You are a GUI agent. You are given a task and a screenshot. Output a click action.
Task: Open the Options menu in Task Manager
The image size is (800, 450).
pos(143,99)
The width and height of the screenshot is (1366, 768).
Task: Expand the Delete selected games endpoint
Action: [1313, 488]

> **Assignment**
Please output only the lines from the one holding "Task: Open the Options menu in Task Manager" to the end of the records, first and last included, exactly as they appear.

> **Output for this exercise**
Task: Open the Options menu in Task Manager
The image size is (800, 450).
pos(143,99)
The width and height of the screenshot is (1366, 768).
Task: Expand the Delete selected games endpoint
Action: [1313, 488]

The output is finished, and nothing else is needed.